▶ ACTIVITY
Copy exactly, and only, the lines from the line containing "This screenshot has height=840, width=1436." through the last line of the records below, both included, and leave out any pictures.
──────── RECORDS FOR THE TASK ────────
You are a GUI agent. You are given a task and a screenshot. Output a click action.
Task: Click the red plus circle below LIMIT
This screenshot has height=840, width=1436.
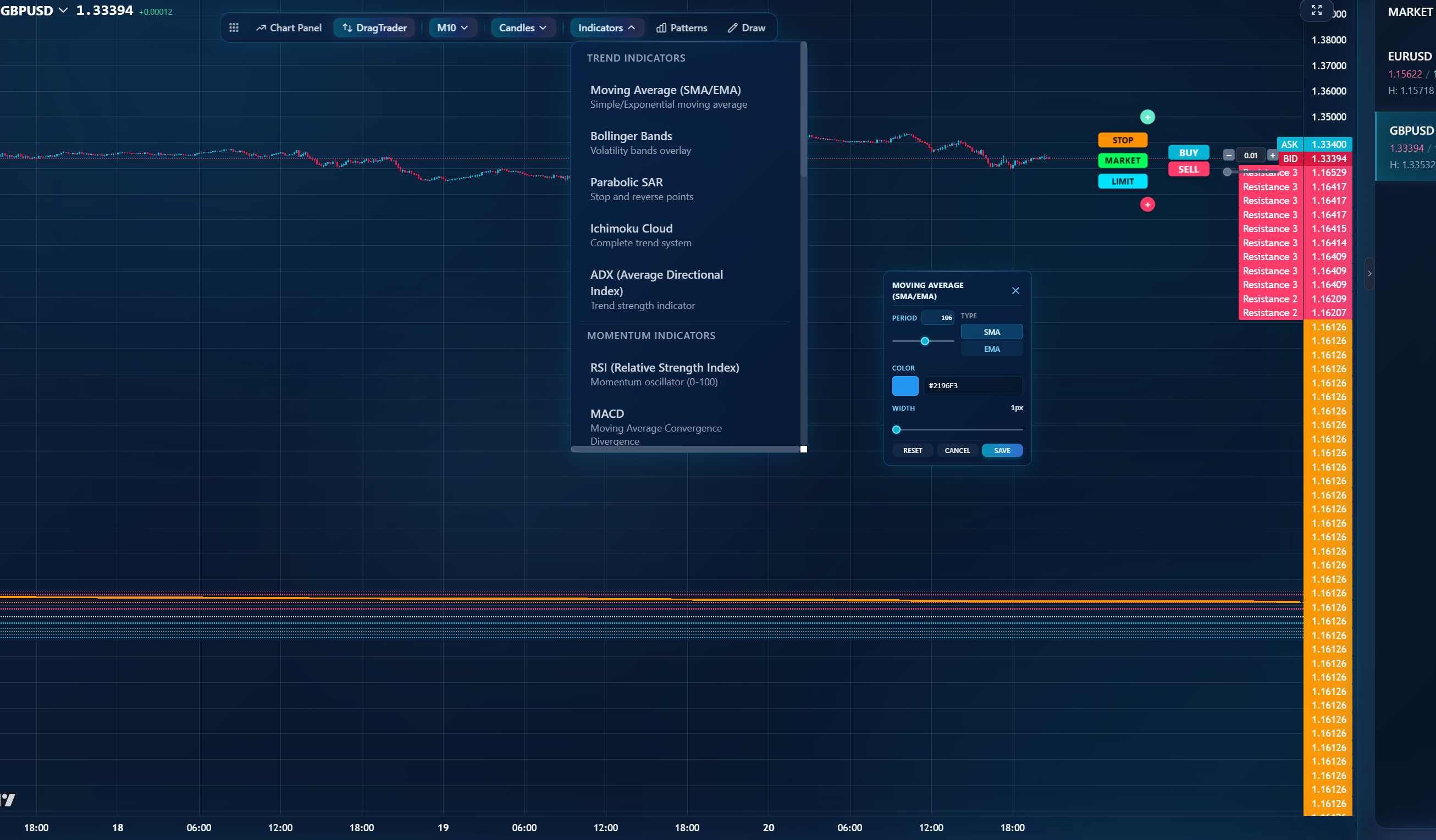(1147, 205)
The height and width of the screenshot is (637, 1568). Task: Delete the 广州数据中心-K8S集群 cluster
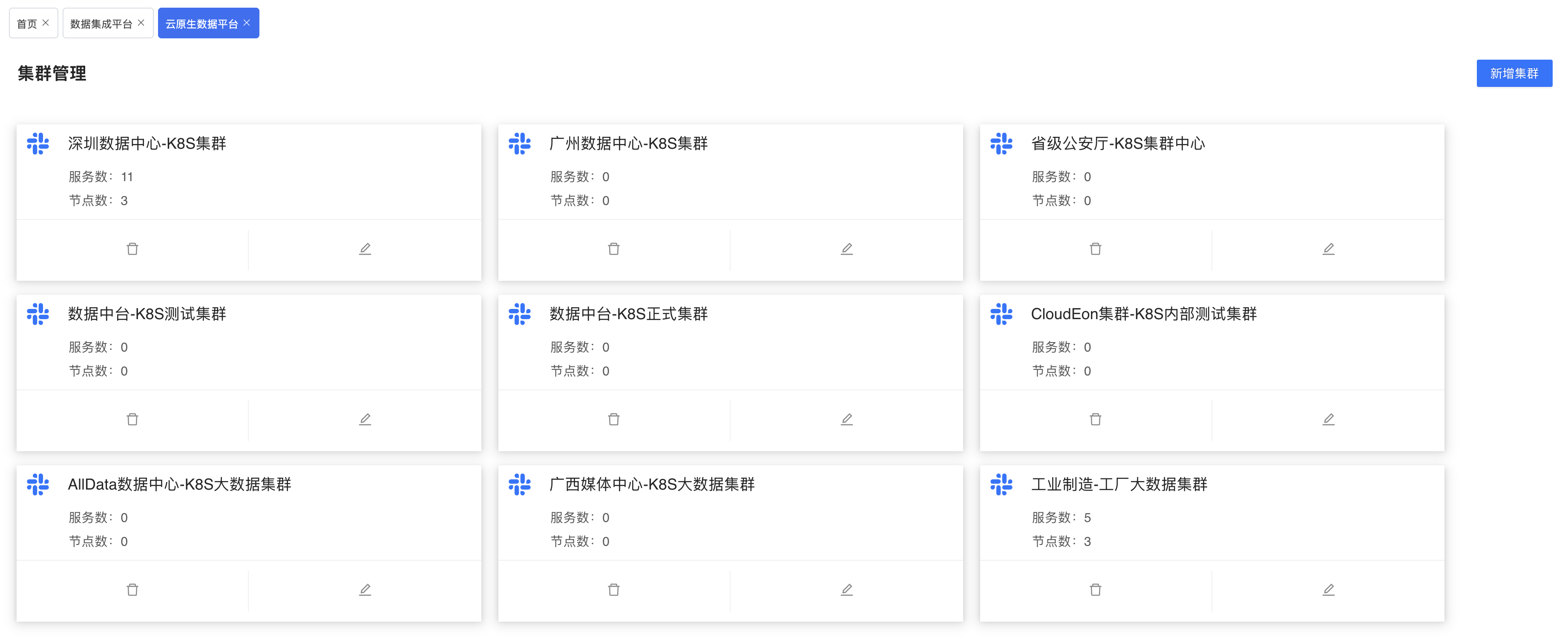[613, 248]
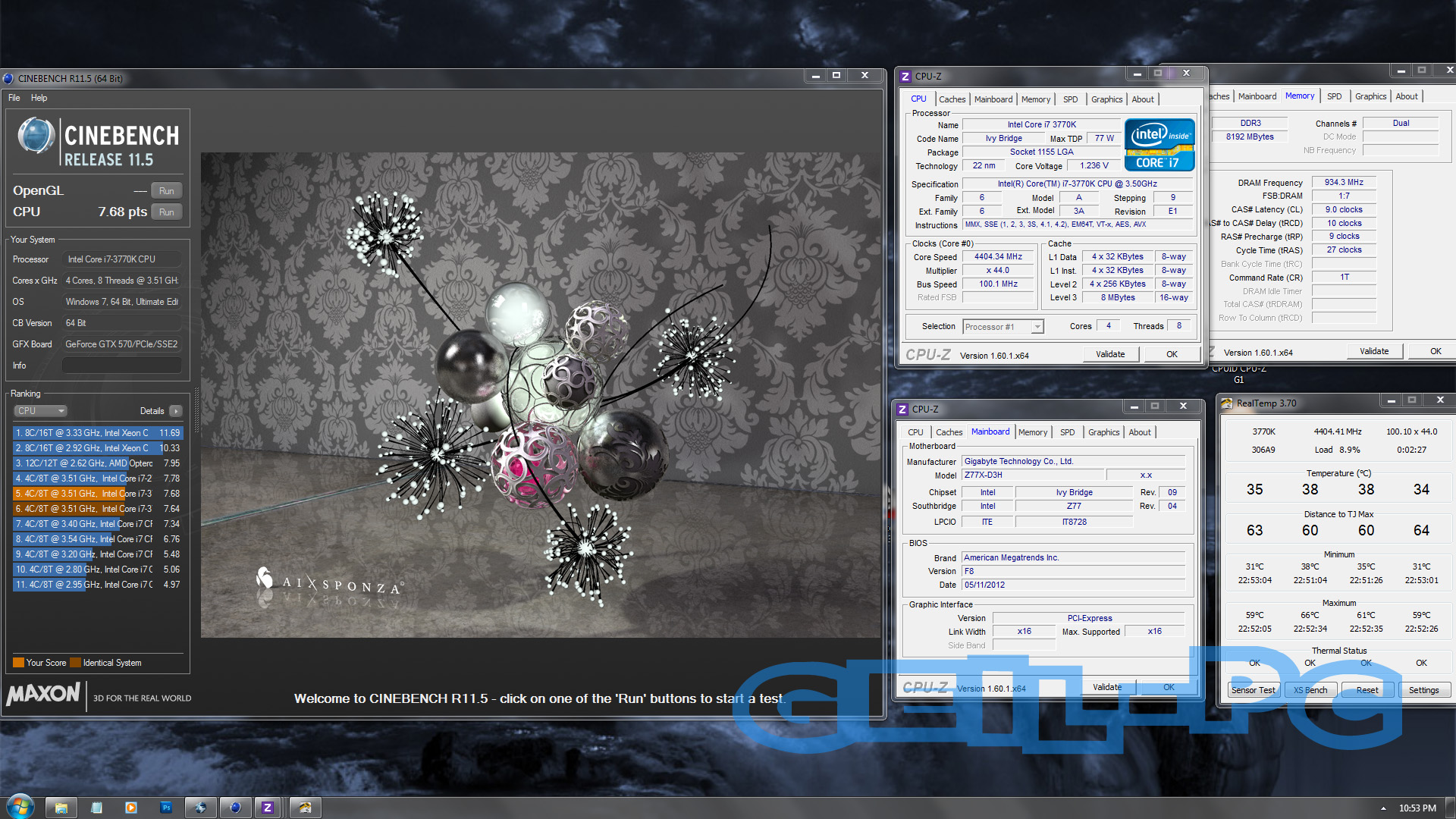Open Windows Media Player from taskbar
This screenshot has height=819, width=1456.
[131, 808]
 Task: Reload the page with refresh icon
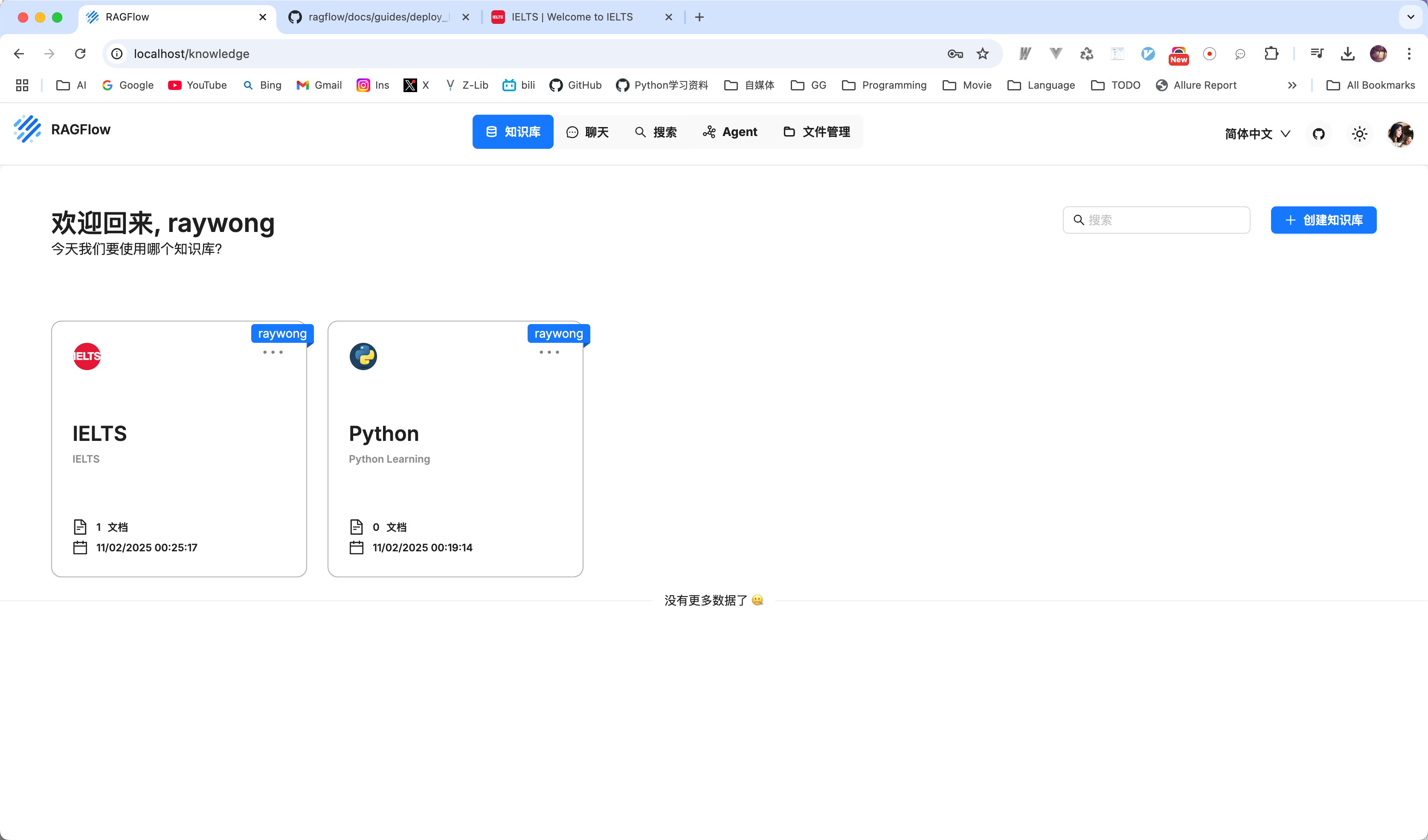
────────
▶ YOUR SOLUTION
This screenshot has height=840, width=1436.
(1147, 205)
The height and width of the screenshot is (637, 1568). Task: Delete the 广州数据中心-K8S集群 cluster
[613, 248]
Open Windows Media Player from taskbar
This screenshot has height=819, width=1456.
[131, 808]
 Task: Reload the page with refresh icon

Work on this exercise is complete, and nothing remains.